Waaruit bestaat de klimaat toezegging van ING op olie- en gas gebied dan wėl? Men stelt te streven naar een absolute reductie in de financiering van de olie- en gas sector, naar investeringen die leiden tot verschuivingen in de energiemix binnen de fossiele sector, van kolen naar olie naar gas (en verder naar renewables), en naar een verschuiving in investeringen naar wat men noemt ‘verantwoordelijke en duurzame’ vormen van olie- en gaswinning.
De ‘19% reductie’ die her en der in de pers opduikt refereert aan de eerste doelstelling, waarbij het cruciaal is om in het oog te houden dat het hier niet gaat om een beoogde vermindering van uitstoot (CO2) maar om een vermindering van financiering, van ongeveer 4 miljard euro in 2019 naar 3,2 miljard euro in 2040. Uitgesmeerd over 21 jaar komt dat neer op een reductie van nog geen 40 miljoen euro per jaar, een betekenisloos bedrag op de totale balans van de bank.
Deze ‘doelstelling’ komt tot stand doordat ING een vertaalslag maakt van de productie reductie trends in het zogenoemde Sustainable Development Scenario (SDS) van het Internationale Energie Agentschap (IEA) naar een overeenkomstige financierings reductie door ING. In het SDS scenario wordt gepostuleerd dat, om een 66% kans te hebben om onder de 1.8 graden Celsius te blijven, de uitstoot uiterlijk in 2070 naar netto nul moet. ING doet vervolgens niks anders dan haar eigen financiering langs precies dezelfde neerbuigende lijn bijstellen, niks minder maar vooral ook niks meer.
Het SDS scenario mikt op het bereiken van de twee graden doelstelling van het Parijs akkoord. Echter, de volledige doelstelling van Parijs is to ‘limit global temperature rise this century to well below 2 degrees Celsius above pre-industrial levels and to pursue efforts to limit the temperature increase even further to 1.5 degrees Celsius’. Omdat zelfs bij een 1,5 graad gemiddelde temperatuurstijging de gevolgen van klimaatverandering al buitengewoon ingrijpend zullen zijn en bij 2 graden ronduit catastrofaal zou de bank niet moeten sturen op een 2 graden doelstelling maar een scenario moeten volgen dat mikt op 1,5 graad, wat dan uiteraard leidt tot een veel sterkere reductie in financiering. Juist afgelopen maand heeft het IEA in haar laatste World Energy Outlook aangekondigd dat men een dergelijk scenario heeft ontwikkeld, het zogenaamde NZE2050 scenario. Het is daarom van cruciaal belang dat ING gelijk overstapt op gebruik van dit strengere scenario.

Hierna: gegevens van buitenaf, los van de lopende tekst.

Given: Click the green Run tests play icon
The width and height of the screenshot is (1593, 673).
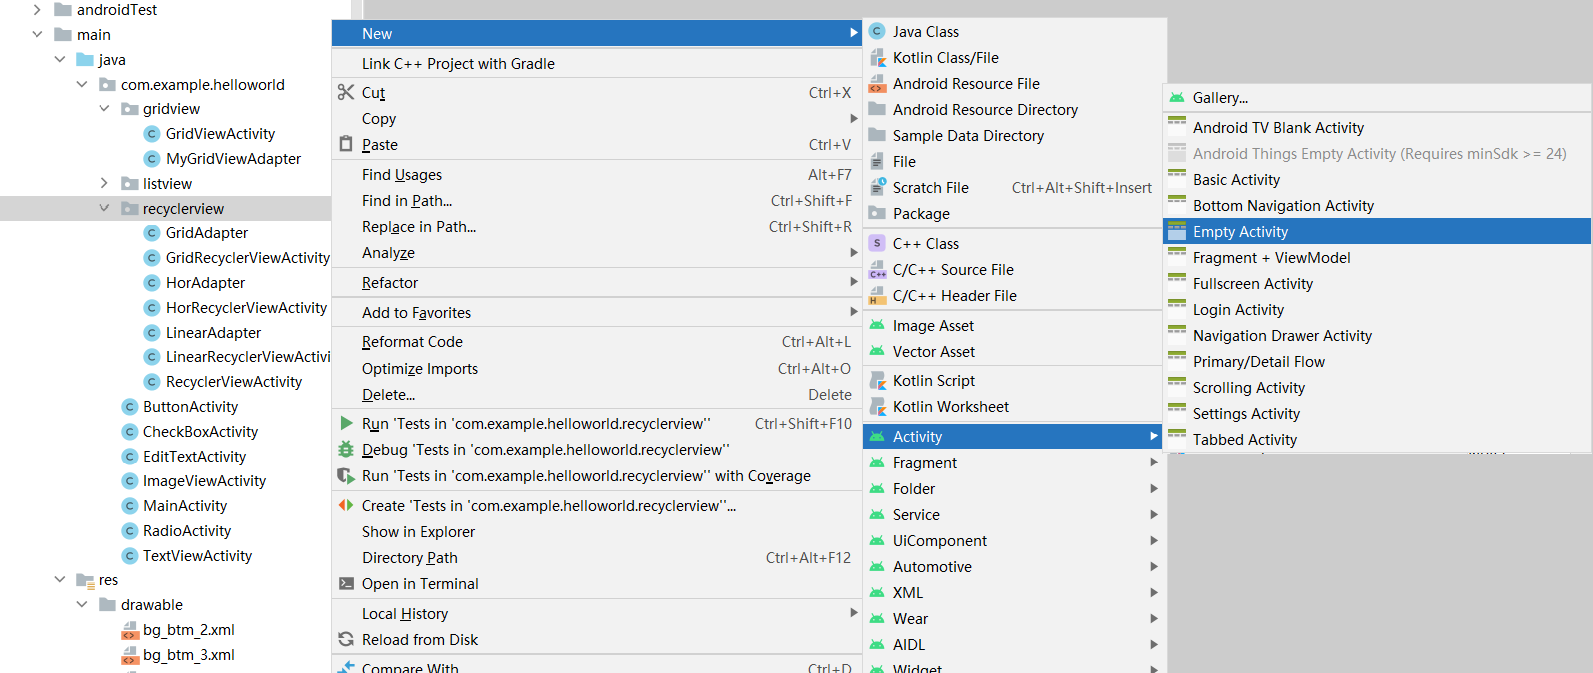Looking at the screenshot, I should point(346,423).
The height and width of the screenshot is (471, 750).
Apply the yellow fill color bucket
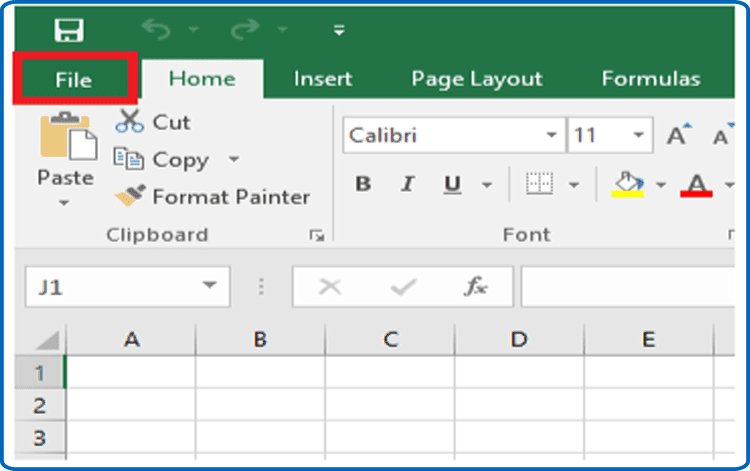pyautogui.click(x=627, y=183)
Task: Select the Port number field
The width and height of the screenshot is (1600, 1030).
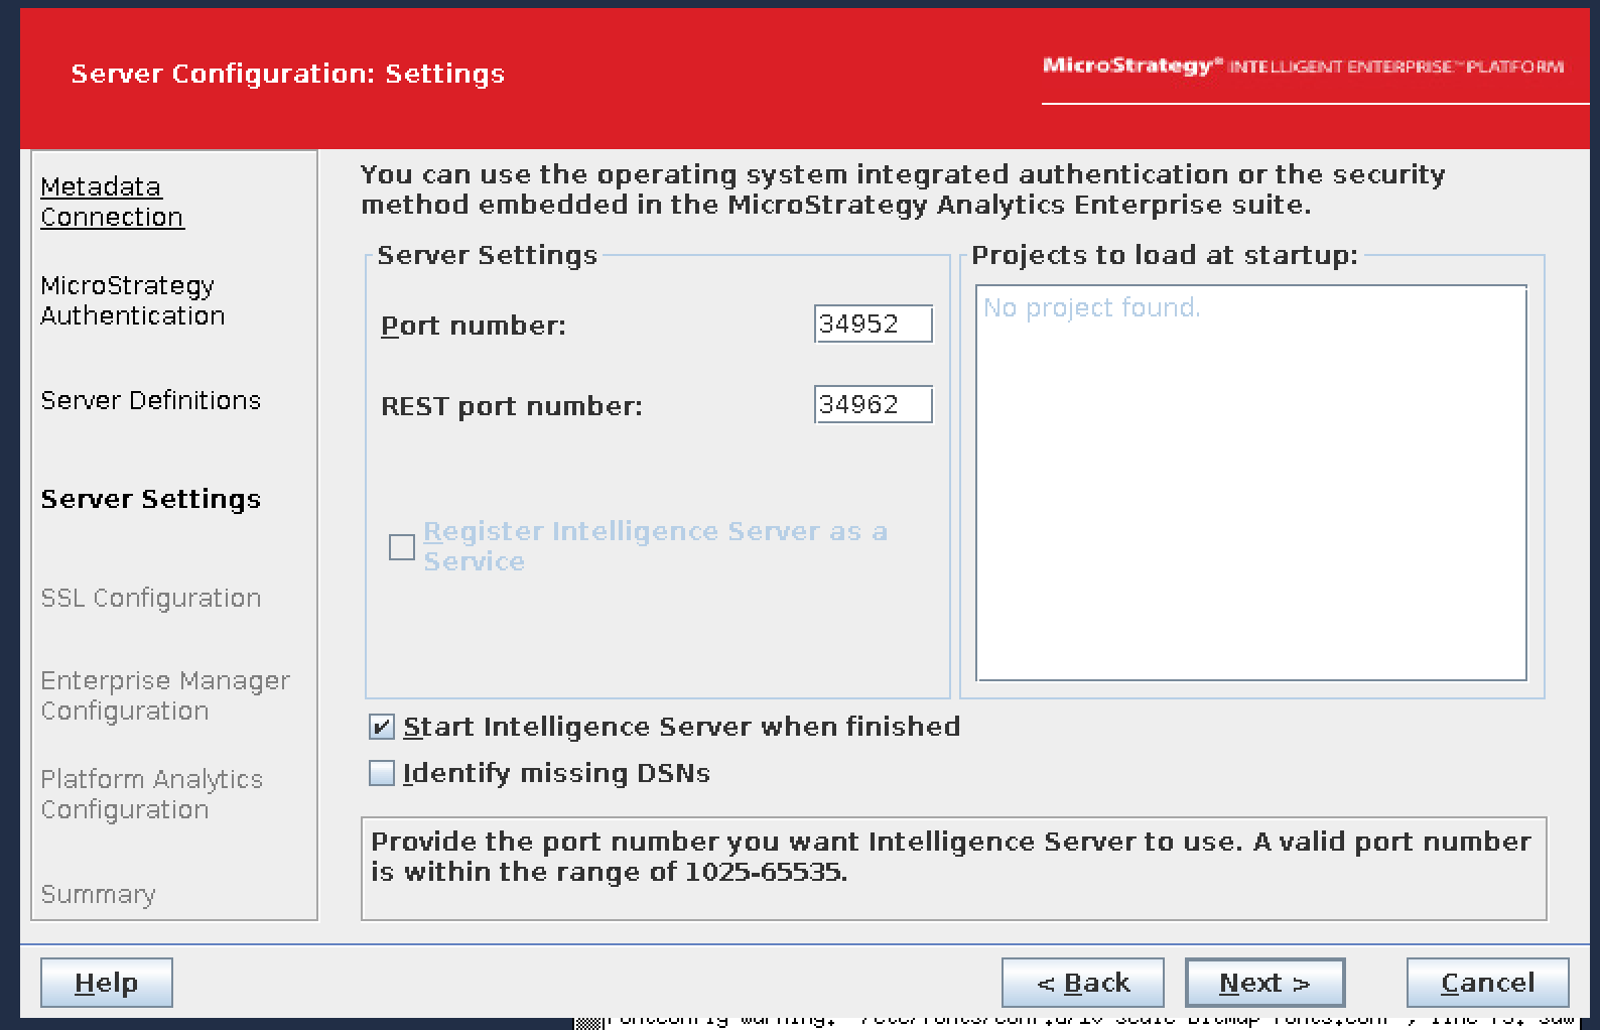Action: point(872,324)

Als gezegd, naast een buitengewoon bescheiden financiering reductiedoelstelling stuurt de bank ook op het financieren van transitie binnen de energiemix, zonder nog aan te geven hoe een en ander zijn beslag zal krijgen, en gereflecteerd zal worden in keuzes welke bedrijven wel, en welke niet langer gefinancierd zullen worden. Wel is duidelijk dat er op geen enkele manier van olie- en gasbedrijven gevraagd wordt dat men zich grondig bezint op de toekomst, bijvoorbeeld door van klanten te eisen dat men een plan overlegd over hoe men op lange termijn komt tot beëindiging van de olie-en gaswinning (phase-out plan). Hier zou men een voorbeeld kunnen nemen aan bijvoorbeeld Royal Bank of Scotland, tegenwoordig Natwest geheten, een bank die zichzelf nog niet zo lang geleden in de markt zette als ‘the oil and gas bank’ maar nu van oil major clients eist dat men voor eind 2021 met een phase-out plan komt, op straffe van beëindiging van de klantrelatie.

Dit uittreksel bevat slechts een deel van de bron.